%%

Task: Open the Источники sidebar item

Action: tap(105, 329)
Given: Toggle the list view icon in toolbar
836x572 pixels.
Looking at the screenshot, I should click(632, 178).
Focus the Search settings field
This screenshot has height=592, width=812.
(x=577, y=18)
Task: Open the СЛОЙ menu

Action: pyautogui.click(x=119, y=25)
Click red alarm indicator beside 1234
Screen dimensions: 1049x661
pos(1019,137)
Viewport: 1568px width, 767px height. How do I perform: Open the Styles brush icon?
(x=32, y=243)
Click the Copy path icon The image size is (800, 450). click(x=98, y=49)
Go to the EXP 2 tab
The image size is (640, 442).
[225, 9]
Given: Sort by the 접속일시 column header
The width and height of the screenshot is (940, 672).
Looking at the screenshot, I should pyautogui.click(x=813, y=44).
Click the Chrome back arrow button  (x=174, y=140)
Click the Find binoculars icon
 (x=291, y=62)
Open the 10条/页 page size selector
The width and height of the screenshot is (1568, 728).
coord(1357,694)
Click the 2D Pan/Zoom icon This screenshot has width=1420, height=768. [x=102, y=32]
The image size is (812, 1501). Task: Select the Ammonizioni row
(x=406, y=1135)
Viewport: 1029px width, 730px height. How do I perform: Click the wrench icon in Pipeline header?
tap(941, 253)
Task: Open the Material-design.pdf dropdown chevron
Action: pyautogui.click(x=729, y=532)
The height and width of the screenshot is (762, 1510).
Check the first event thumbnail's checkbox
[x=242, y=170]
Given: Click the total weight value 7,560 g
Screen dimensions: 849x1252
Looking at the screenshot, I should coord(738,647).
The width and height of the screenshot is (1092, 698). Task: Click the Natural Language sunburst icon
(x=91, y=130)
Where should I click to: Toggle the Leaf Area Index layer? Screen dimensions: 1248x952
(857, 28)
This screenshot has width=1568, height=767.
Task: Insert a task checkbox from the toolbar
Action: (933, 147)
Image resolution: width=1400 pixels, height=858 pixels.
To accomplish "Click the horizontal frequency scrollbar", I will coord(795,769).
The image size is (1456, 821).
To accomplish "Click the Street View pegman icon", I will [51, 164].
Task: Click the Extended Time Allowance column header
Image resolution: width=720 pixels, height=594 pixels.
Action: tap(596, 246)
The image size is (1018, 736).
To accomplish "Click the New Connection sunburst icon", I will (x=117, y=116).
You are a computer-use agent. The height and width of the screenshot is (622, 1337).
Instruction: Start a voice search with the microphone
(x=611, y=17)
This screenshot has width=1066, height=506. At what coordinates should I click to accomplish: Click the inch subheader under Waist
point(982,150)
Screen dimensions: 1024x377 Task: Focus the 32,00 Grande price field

%%

- [WHAT TO WORK ON]: Write out every line of the items above as a numbered list, and leave out the blank lines.

- [TASK RESULT]:
1. Task: Open the Источники sidebar item
2. Action: tap(105, 329)
3. Given: Toggle the list view icon in toolbar
4. 836x572 pixels.
5. Looking at the screenshot, I should click(632, 178).
6. Focus the Search settings field
7. This screenshot has height=592, width=812.
8. (x=577, y=18)
9. Task: Open the СЛОЙ menu
10. Action: pyautogui.click(x=119, y=25)
11. Click red alarm indicator beside 1234
12. Screen dimensions: 1049x661
13. pos(1019,137)
14. Viewport: 1568px width, 767px height. How do I perform: Open the Styles brush icon?
15. (x=32, y=243)
16. Click the Copy path icon The image size is (800, 450). click(x=98, y=49)
17. Go to the EXP 2 tab
18. The image size is (640, 442).
19. [225, 9]
20. Given: Sort by the 접속일시 column header
21. The width and height of the screenshot is (940, 672).
22. Looking at the screenshot, I should pyautogui.click(x=813, y=44).
23. Click the Chrome back arrow button  (x=174, y=140)
24. Click the Find binoculars icon
25.  (x=291, y=62)
26. Open the 10条/页 page size selector
27. The width and height of the screenshot is (1568, 728).
28. coord(1357,694)
29. Click the 2D Pan/Zoom icon This screenshot has width=1420, height=768. [x=102, y=32]
30. The image size is (812, 1501). Task: Select the Ammonizioni row
31. (x=406, y=1135)
32. Viewport: 1029px width, 730px height. How do I perform: Click the wrench icon in Pipeline header?
33. tap(941, 253)
34. Task: Open the Material-design.pdf dropdown chevron
35. Action: pyautogui.click(x=729, y=532)
36. The height and width of the screenshot is (762, 1510).
37. Check the first event thumbnail's checkbox
38. [x=242, y=170]
39. Given: Click the total weight value 7,560 g
40. Screen dimensions: 849x1252
41. Looking at the screenshot, I should coord(738,647).
42. The width and height of the screenshot is (1092, 698). Task: Click the Natural Language sunburst icon
43. (x=91, y=130)
44. Where should I click to: Toggle the Leaf Area Index layer? Screen dimensions: 1248x952
45. (857, 28)
46. This screenshot has width=1568, height=767.
47. Task: Insert a task checkbox from the toolbar
48. Action: (933, 147)
49. Image resolution: width=1400 pixels, height=858 pixels.
50. To accomplish "Click the horizontal frequency scrollbar", I will coord(795,769).
51. The image size is (1456, 821).
52. To accomplish "Click the Street View pegman icon", I will [51, 164].
53. Task: Click the Extended Time Allowance column header
54. Image resolution: width=720 pixels, height=594 pixels.
55. Action: tap(596, 246)
56. The image size is (1018, 736).
57. To accomplish "Click the New Connection sunburst icon", I will (x=117, y=116).
58. You are a computer-use agent. The height and width of the screenshot is (622, 1337).
59. Instruction: Start a voice search with the microphone
60. (x=611, y=17)
61. This screenshot has width=1066, height=506. At what coordinates should I click to accomplish: Click the inch subheader under Waist
62. point(982,150)
63. Screen dimensions: 1024x377 Task: Focus the 32,00 Grande price field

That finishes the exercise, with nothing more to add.